能夠使用該功能的函式有:ProcessFunction、CoProcessFunction、ProcessWindowFunction、ProcessAllWindowFunction
// define a side output tag
val freezingAlarmOutput: OutputTag[String] =
new OutputTag[String]("freezing-alarms")
// =================== //
val monitoredReadings: DataStream[SensorReading] = readings
// monitor stream for readings with freezing temperatures
.process(new FreezingMonitor)
// retrieve and print the freezing alarms
monitoredReadings
.getSideOutput(freezingAlarmOutput)
.print()
// print the main output
readings.print()
// =================== //
class FreezingMonitor extends ProcessFunction[SensorReading, SensorReading] {
override def processElement(
r: SensorReading,
ctx: ProcessFunction[SensorReading, SensorReading]#Context,
out: Collector[SensorReading]): Unit = {
// emit freezing alarm if temperature is below 32F.
if (r.temperature < 32.0) {
ctx.output(freezingAlarmOutput, s"Freezing Alarm for ${r.id}")
}
// forward all readings to the regular output
out.collect(r)
}
}
The CoProcessFunction
// 下面程式碼的結果是,只有sensor_2和sensor_7的資訊輸出,而且輸出時間只持續10s和1m
// ingest sensor stream
val sensorData: DataStream[SensorReading] = ...

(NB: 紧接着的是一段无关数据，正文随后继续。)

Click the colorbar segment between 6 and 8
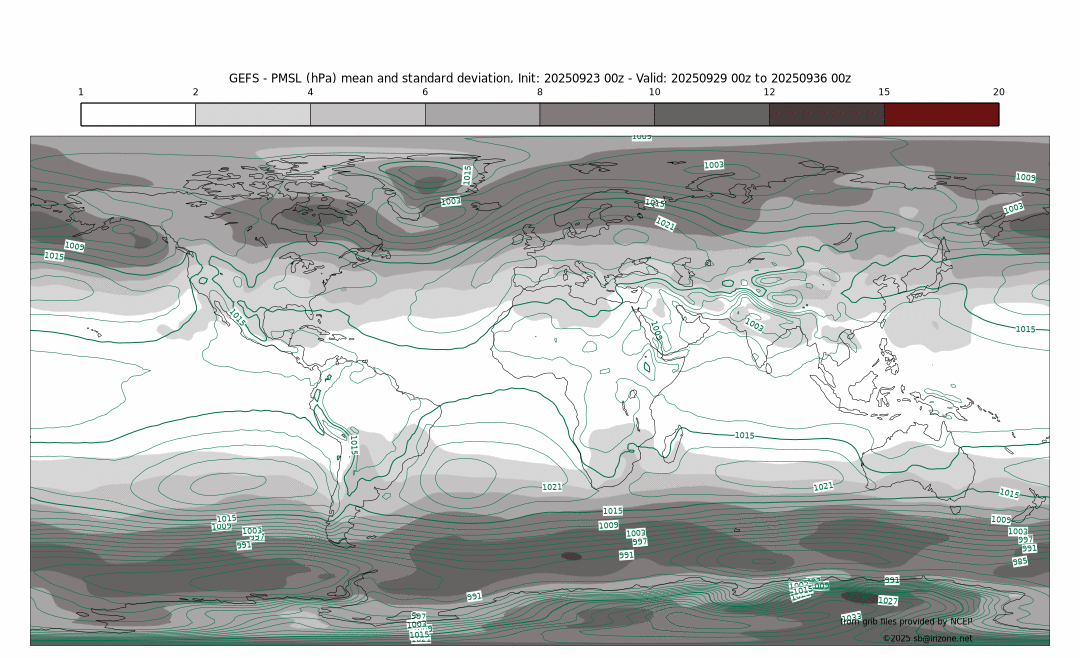The image size is (1080, 658). pos(482,114)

// filter switches enable forwarding of readings
val filterSwitches: DataStream[(String, Long)] = env
.fromCollection(Seq(
("sensor_2", 10 * 1000L), // forward sensor_2 for 10 seconds
("sensor_7", 60 * 1000L)) // forward sensor_7 for 1 minute
)
val forwardedReadings = readings
.connect(filterSwitches)
.keyBy(_.id, _._1) // 將兩個stream的資訊聯絡起來了
.process(new ReadingFilter)
// =============== //
class ReadingFilter
extends CoProcessFunction[SensorReading, (String, Long), SensorReading] {
// switch to enable forwarding
lazy val forwardingEnabled: ValueState[Boolean] =
getRuntimeContext.getState(
new ValueStateDescriptor[Boolean]("filterSwitch", Types.of[Boolean])
)
// hold timestamp of currently active disable timer
lazy val disableTimer: ValueState[Long] =
getRuntimeContext.getState(
new ValueStateDescriptor[Long]("timer", Types.of[Long])
)
override def processElement1(
reading: SensorReading,
ctx: CoProcessFunction[SensorReading, (String, Long), SensorReading]#Context,
out: Collector[SensorReading]): Unit = {
// check if we may forward the reading
if (forwardingEnabled.value()) {
out.collect(reading)
}
}
override def processElement2(
switch: (String, Long),
ctx: CoProcessFunction[SensorReading, (String, Long), SensorReading]#Context,
out: Collector[SensorReading]): Unit = {
// enable reading forwarding
forwardingEnabled.update(true)
// set disable forward timer
val timerTimestamp = ctx.timerService().currentProcessingTime() + switch._2
ctx.timerService().registerProcessingTimeTimer(timerTimestamp)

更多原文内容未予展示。